__Problem details__
Print out the entries that follow exactly, missing none.

Recorded information below:

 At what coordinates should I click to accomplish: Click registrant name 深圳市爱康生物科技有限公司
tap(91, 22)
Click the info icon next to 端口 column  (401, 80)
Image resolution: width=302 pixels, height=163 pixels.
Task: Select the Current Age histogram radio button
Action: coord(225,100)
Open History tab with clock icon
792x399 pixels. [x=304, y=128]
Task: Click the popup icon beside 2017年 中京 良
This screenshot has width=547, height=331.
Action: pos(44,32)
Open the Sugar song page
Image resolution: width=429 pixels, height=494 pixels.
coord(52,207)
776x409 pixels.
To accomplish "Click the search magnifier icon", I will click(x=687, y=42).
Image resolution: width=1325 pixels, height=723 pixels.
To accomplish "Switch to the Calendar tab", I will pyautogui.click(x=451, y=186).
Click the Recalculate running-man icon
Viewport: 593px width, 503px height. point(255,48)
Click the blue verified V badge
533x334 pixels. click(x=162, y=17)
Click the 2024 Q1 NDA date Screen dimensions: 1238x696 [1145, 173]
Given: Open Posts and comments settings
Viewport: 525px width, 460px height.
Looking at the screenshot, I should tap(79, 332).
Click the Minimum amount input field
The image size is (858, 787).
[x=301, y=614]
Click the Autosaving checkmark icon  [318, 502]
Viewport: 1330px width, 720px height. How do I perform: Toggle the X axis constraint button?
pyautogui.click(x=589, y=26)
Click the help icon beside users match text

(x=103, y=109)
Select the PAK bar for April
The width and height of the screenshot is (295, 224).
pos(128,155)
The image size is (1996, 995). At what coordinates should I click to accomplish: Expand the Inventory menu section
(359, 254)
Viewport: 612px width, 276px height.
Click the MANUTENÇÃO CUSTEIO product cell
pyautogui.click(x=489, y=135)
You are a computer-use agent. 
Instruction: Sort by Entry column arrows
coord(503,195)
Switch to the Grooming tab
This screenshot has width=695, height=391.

End of Recorded information.

__Written reply__
 At what coordinates should I click to accomplish: Click registrant name 深圳市爱康生物科技有限公司
tap(91, 22)
Click the info icon next to 端口 column  (401, 80)
Image resolution: width=302 pixels, height=163 pixels.
Task: Select the Current Age histogram radio button
Action: coord(225,100)
Open History tab with clock icon
792x399 pixels. [x=304, y=128]
Task: Click the popup icon beside 2017年 中京 良
This screenshot has width=547, height=331.
Action: pos(44,32)
Open the Sugar song page
Image resolution: width=429 pixels, height=494 pixels.
coord(52,207)
776x409 pixels.
To accomplish "Click the search magnifier icon", I will click(x=687, y=42).
Image resolution: width=1325 pixels, height=723 pixels.
To accomplish "Switch to the Calendar tab", I will pyautogui.click(x=451, y=186).
Click the Recalculate running-man icon
Viewport: 593px width, 503px height. point(255,48)
Click the blue verified V badge
533x334 pixels. click(x=162, y=17)
Click the 2024 Q1 NDA date Screen dimensions: 1238x696 [1145, 173]
Given: Open Posts and comments settings
Viewport: 525px width, 460px height.
Looking at the screenshot, I should tap(79, 332).
Click the Minimum amount input field
The image size is (858, 787).
[x=301, y=614]
Click the Autosaving checkmark icon  [318, 502]
Viewport: 1330px width, 720px height. How do I perform: Toggle the X axis constraint button?
pyautogui.click(x=589, y=26)
Click the help icon beside users match text

(x=103, y=109)
Select the PAK bar for April
The width and height of the screenshot is (295, 224).
pos(128,155)
The image size is (1996, 995). At what coordinates should I click to accomplish: Expand the Inventory menu section
(359, 254)
Viewport: 612px width, 276px height.
Click the MANUTENÇÃO CUSTEIO product cell
pyautogui.click(x=489, y=135)
You are a computer-use agent. 
Instruction: Sort by Entry column arrows
coord(503,195)
Switch to the Grooming tab
This screenshot has width=695, height=391.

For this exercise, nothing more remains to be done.